Heartless Doll posted a list of 10 top horror movie heroines back in 2008. I doubt they'd have many to add in the four years since they compiled their list. (Is The Others feminist?) Among those they listed were Carrie from Carrie; Wendy from The Shining, Ripley in Alien (which I don't really call a horror movie) and Rosemary in Rosemary's Baby. I don't quite get that last one. It's not like Rosemary prevails, but at least she is more than the usual drippy heroine who screams a lot.
The NBC television show Grimm is about to do an episode based on the myth of La Lorona (the weeping woman who steels children she finds by running water) and I'm looking forward to that because the stories of La Lorona are so sad and gender-specific. There must have been a horror movie centered on this myth/folk tale before but I've never seen it.
We need more horror movies with female villains and even more with empowered females hunting monsters. Buffy the Vampire Slayer can't really be the only one, can it?

Deb Butler's campaign ad

I went to college in North Carolina and I wish I still lived there so I could vote for Deb Butler.Butler's the kind of person I admire. She worked her way through college, according to her bio, toiling at restaurants and on landscape crews and a bunch of other jobs to pay her way through college and law school.
She has run businesses. She has gotten involved in her community. She. Gets. It.
Deb Butler is running for the North Carolina State Senate against Republican Thom Goolsby.

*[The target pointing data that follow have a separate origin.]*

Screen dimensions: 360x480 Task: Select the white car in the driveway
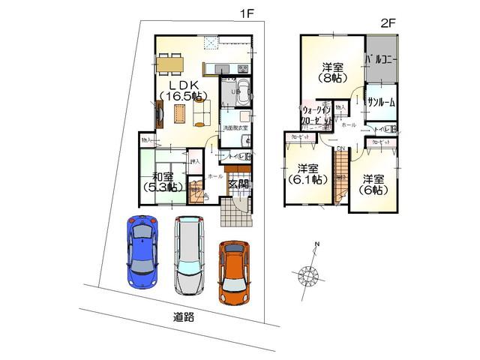click(188, 255)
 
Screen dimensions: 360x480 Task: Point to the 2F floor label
click(387, 22)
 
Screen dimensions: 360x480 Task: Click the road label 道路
click(184, 316)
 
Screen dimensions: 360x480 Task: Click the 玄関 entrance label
click(239, 184)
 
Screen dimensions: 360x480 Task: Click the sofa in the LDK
click(201, 113)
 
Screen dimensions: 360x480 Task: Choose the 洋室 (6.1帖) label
click(304, 174)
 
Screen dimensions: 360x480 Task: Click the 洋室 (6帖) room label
click(372, 184)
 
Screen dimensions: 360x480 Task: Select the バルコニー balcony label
click(382, 58)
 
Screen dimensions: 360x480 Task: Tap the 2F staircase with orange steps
click(341, 188)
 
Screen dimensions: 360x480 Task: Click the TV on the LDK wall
click(159, 115)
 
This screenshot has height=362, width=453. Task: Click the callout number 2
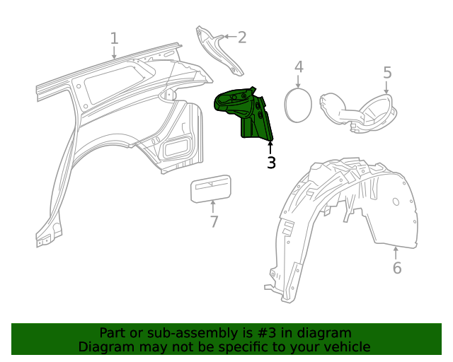click(x=241, y=37)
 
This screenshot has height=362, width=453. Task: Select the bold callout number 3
click(x=271, y=163)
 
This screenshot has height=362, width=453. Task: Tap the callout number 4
click(x=299, y=67)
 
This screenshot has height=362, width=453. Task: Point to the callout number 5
click(x=387, y=72)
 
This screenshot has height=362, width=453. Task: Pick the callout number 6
click(x=396, y=268)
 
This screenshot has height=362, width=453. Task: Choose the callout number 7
click(x=214, y=221)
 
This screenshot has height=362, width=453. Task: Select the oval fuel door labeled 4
click(x=297, y=105)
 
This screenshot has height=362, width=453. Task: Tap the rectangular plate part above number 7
click(x=211, y=189)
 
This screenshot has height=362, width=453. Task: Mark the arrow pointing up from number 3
click(x=270, y=146)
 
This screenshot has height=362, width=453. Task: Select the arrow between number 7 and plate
click(x=213, y=206)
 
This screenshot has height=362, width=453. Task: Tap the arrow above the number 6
click(x=396, y=252)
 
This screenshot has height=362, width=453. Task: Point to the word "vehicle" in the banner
click(x=345, y=346)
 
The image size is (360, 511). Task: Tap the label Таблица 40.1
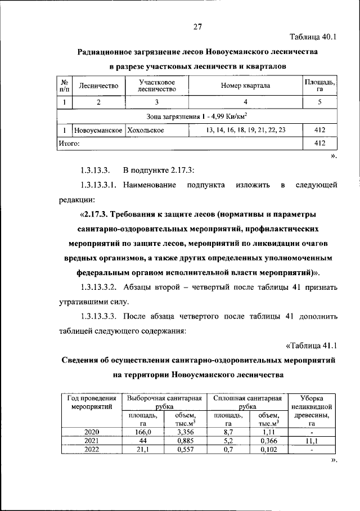click(x=313, y=38)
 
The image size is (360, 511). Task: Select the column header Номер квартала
click(x=245, y=86)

Goolsby like his Virginia colleagues, supports mandatory trans-vaginal scans for women seeking abortions. (It's part of the "Women's Right to Know" Act enacted in 2011.)  In her latest campaign ad, Butler holds a transvaginal wand and says, "I think we need to have a candid conversation..."

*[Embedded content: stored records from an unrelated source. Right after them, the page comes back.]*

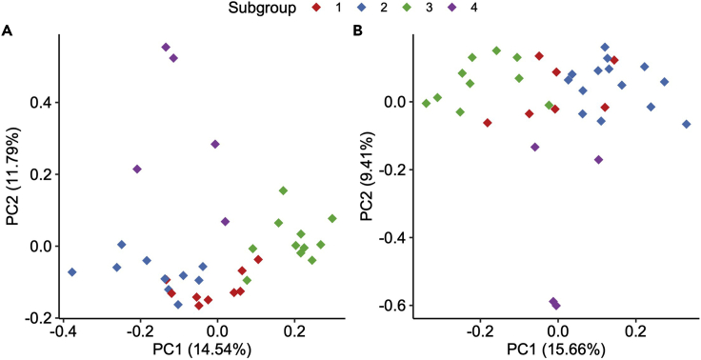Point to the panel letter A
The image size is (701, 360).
(x=8, y=30)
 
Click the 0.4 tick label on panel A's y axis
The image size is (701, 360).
(x=41, y=103)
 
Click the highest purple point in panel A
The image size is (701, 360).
(x=166, y=47)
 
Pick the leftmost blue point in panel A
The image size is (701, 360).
(x=71, y=272)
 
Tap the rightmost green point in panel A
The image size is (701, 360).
(x=332, y=218)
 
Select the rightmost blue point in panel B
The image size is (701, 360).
(x=686, y=125)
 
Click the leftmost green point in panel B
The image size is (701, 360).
(x=426, y=104)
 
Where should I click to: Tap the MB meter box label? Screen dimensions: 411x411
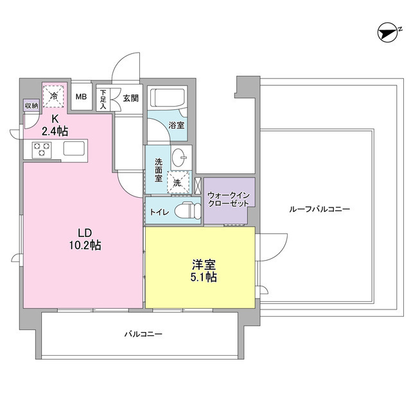(81, 97)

You can see the article here, and watch the ad as well.
The Raleigh News & Observer (in a massive understatement) called the ad "visually frank."  Butler's opponent has voted to slash funds for birth control  (He's also voted to cut funds for cancer screenings, which is another topic altogether.)
Abortion is such a hot-button issue that at times it doesn't seem like anyone can discuss it in a calm and rational manner. I have a friend, who is long past the age where it's even an issue for her, who is so rabid a supporter of unfettered reproductive rights that it is the ONLY political issue she considers when she goes to the polls. (And no, she never had an abortion.)